[[ Dataset entries open ]]

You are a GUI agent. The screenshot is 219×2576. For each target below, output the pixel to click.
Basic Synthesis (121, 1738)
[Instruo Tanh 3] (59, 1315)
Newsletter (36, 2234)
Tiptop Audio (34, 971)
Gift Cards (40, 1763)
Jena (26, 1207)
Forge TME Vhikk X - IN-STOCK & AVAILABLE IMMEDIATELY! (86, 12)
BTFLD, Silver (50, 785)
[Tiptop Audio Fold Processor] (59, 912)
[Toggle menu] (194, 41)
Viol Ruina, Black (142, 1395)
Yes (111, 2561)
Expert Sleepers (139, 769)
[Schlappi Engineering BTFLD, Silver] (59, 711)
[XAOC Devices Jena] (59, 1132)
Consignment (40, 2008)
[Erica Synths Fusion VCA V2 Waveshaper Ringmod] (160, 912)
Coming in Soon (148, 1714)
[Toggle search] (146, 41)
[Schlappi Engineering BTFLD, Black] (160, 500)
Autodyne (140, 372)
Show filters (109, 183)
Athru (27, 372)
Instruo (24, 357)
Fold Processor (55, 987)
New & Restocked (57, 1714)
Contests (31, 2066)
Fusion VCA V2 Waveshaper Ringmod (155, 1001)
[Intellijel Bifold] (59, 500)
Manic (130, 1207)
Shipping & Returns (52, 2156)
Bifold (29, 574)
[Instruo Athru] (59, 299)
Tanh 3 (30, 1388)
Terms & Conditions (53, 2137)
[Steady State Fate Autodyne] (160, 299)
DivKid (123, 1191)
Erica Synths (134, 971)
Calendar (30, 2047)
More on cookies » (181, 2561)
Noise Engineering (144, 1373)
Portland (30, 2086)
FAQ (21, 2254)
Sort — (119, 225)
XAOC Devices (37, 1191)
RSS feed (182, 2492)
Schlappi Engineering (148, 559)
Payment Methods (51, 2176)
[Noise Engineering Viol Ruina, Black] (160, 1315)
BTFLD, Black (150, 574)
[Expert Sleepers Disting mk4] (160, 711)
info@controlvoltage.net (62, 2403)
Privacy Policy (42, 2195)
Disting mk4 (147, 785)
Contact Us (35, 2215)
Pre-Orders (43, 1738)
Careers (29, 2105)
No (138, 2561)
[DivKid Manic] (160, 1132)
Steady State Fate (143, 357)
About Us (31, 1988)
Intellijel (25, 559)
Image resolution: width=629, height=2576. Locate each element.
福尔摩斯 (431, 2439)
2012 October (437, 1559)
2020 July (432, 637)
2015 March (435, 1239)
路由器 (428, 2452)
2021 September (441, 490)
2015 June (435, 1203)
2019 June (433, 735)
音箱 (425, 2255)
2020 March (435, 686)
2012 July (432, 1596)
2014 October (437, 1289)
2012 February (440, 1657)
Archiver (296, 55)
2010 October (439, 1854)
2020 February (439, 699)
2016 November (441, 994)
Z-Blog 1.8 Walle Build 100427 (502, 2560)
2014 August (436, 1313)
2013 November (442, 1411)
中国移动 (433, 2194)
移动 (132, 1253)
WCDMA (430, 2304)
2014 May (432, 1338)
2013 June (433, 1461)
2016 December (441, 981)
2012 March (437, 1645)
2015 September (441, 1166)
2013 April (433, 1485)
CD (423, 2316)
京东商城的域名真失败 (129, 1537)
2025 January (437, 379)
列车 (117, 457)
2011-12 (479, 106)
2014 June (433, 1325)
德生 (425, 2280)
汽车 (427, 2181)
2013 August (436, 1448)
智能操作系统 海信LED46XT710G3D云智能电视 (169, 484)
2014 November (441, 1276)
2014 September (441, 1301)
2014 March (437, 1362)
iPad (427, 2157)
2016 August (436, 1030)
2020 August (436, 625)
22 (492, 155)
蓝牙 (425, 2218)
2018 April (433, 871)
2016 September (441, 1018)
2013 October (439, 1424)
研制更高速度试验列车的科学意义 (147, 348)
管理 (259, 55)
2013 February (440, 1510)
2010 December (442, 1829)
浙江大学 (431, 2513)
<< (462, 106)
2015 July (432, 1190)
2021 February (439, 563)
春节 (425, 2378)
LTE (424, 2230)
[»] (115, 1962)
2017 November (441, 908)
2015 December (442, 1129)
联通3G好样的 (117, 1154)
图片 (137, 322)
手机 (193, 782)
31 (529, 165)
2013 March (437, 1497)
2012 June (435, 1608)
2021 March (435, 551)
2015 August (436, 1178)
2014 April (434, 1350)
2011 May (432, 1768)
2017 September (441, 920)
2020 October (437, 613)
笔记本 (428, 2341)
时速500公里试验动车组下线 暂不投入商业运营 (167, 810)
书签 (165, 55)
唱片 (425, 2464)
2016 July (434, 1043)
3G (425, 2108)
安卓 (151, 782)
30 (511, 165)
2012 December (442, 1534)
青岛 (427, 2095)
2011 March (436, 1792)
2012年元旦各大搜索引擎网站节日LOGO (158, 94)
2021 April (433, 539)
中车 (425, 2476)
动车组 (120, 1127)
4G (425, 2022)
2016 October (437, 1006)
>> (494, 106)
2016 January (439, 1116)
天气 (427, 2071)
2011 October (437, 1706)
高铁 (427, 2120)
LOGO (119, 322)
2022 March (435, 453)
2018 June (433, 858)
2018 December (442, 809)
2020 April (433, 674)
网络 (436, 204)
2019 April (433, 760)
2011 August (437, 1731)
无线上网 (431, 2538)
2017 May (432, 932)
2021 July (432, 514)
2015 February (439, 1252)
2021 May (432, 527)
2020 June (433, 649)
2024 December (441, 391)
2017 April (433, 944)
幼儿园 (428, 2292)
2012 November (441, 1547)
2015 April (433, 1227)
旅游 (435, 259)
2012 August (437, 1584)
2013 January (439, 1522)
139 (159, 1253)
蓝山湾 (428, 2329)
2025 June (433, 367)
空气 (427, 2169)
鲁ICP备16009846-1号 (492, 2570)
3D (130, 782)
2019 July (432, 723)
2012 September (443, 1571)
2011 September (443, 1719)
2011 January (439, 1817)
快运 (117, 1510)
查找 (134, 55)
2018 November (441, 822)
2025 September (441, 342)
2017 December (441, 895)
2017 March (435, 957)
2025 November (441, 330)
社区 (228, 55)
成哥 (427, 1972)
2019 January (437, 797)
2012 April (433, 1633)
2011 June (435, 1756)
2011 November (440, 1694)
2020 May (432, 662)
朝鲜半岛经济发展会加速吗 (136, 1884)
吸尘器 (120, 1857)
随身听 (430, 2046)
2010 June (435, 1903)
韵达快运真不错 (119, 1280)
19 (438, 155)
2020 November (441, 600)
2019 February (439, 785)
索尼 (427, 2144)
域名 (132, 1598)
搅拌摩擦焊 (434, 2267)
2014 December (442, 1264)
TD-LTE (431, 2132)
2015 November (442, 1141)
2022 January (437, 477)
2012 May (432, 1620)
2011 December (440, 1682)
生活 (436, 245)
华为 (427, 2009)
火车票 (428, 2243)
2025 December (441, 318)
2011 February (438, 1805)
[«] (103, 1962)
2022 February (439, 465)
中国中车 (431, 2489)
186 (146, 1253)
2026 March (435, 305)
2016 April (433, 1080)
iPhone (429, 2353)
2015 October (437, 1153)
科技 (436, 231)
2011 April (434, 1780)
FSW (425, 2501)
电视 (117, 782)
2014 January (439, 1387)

[[ Dataset entries closed ]]

§ **Goal of the exercise**
Would you tally the lines above that include "September" and reply with only the total?

§ **Answer box**
8